● About this exercise:
Given the records below, would you repeat exactly the lines that begin at the one containing "You are a GUI" and end at the one containing "Click the Planning", inclusive?

● Task input:
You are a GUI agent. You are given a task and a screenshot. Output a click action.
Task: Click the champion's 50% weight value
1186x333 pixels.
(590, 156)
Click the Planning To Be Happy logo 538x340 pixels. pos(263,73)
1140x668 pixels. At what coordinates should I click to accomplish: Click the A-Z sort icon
==
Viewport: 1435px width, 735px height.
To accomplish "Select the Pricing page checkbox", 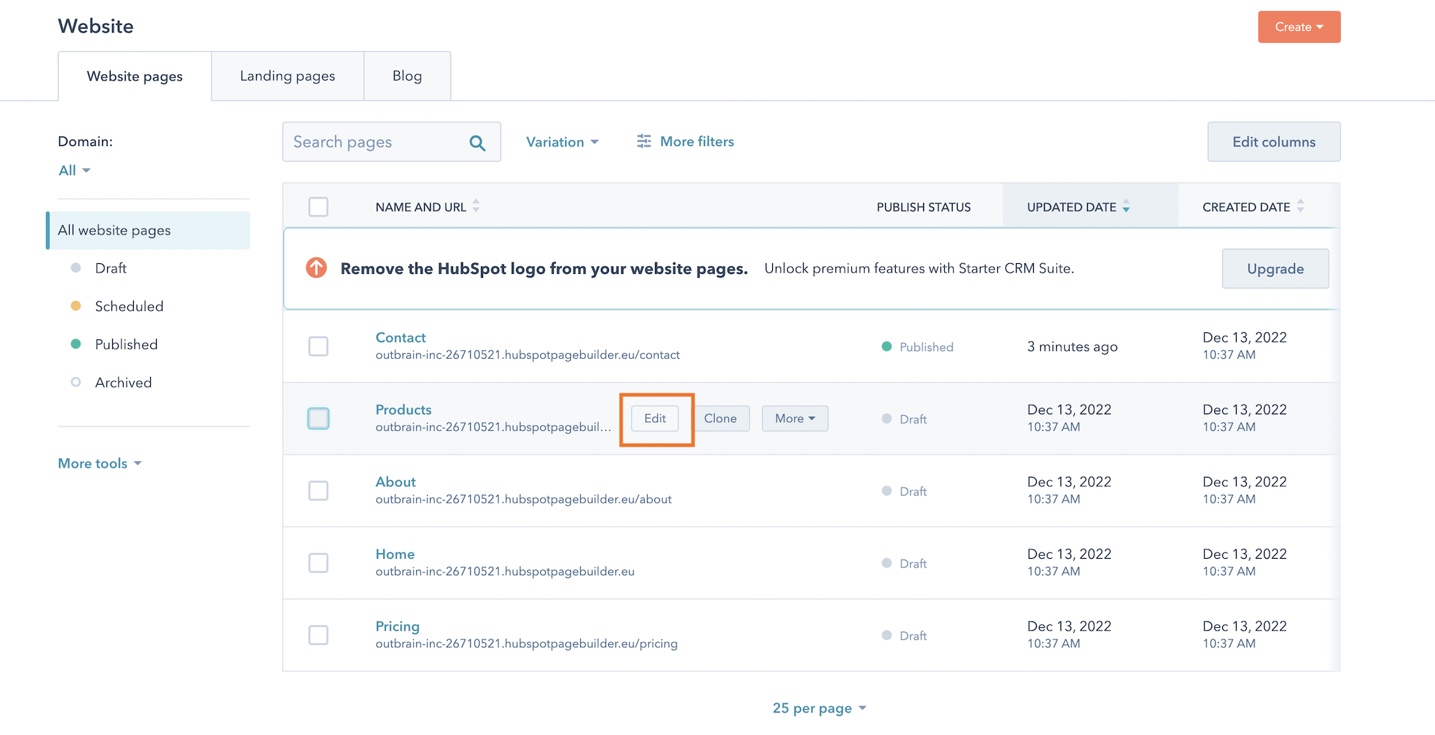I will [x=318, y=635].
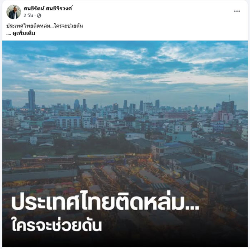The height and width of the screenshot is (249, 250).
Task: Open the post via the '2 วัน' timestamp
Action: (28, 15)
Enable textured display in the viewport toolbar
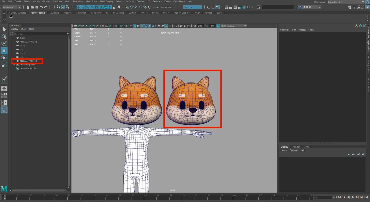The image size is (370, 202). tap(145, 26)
* * *
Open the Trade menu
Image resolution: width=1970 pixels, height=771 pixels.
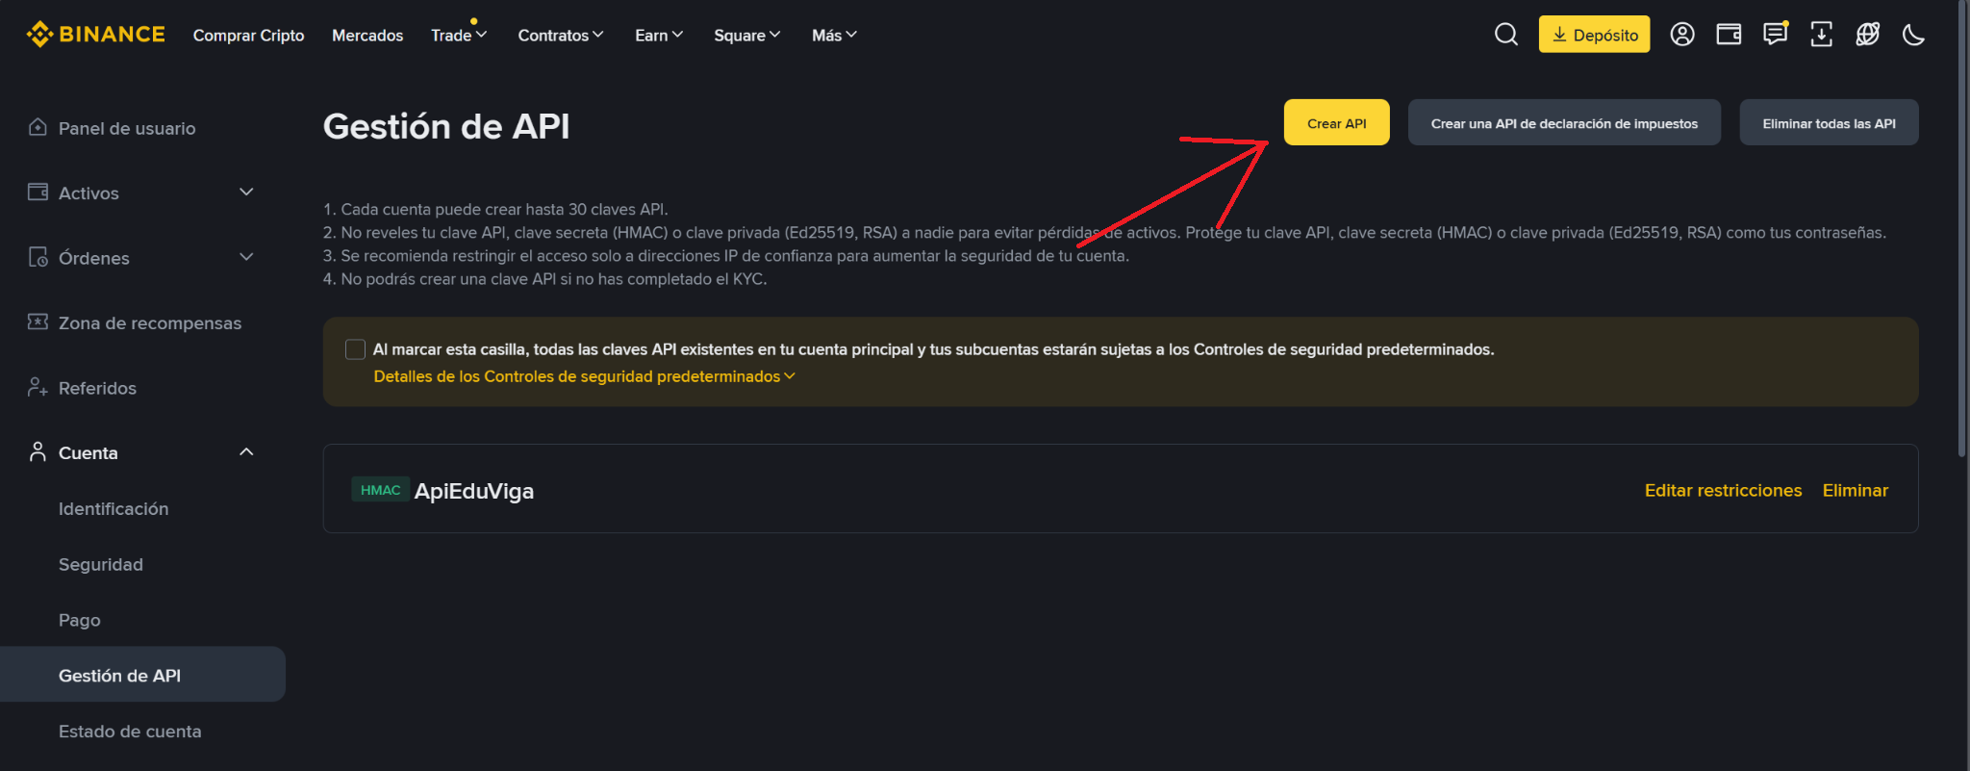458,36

● Output:
You are a GUI agent. You are given a task and a screenshot. Output a click action.
Task: Click the champion's 50% weight value
1186x333 pixels.
(590, 156)
Click the Planning To Be Happy logo 538x340 pixels. pos(263,73)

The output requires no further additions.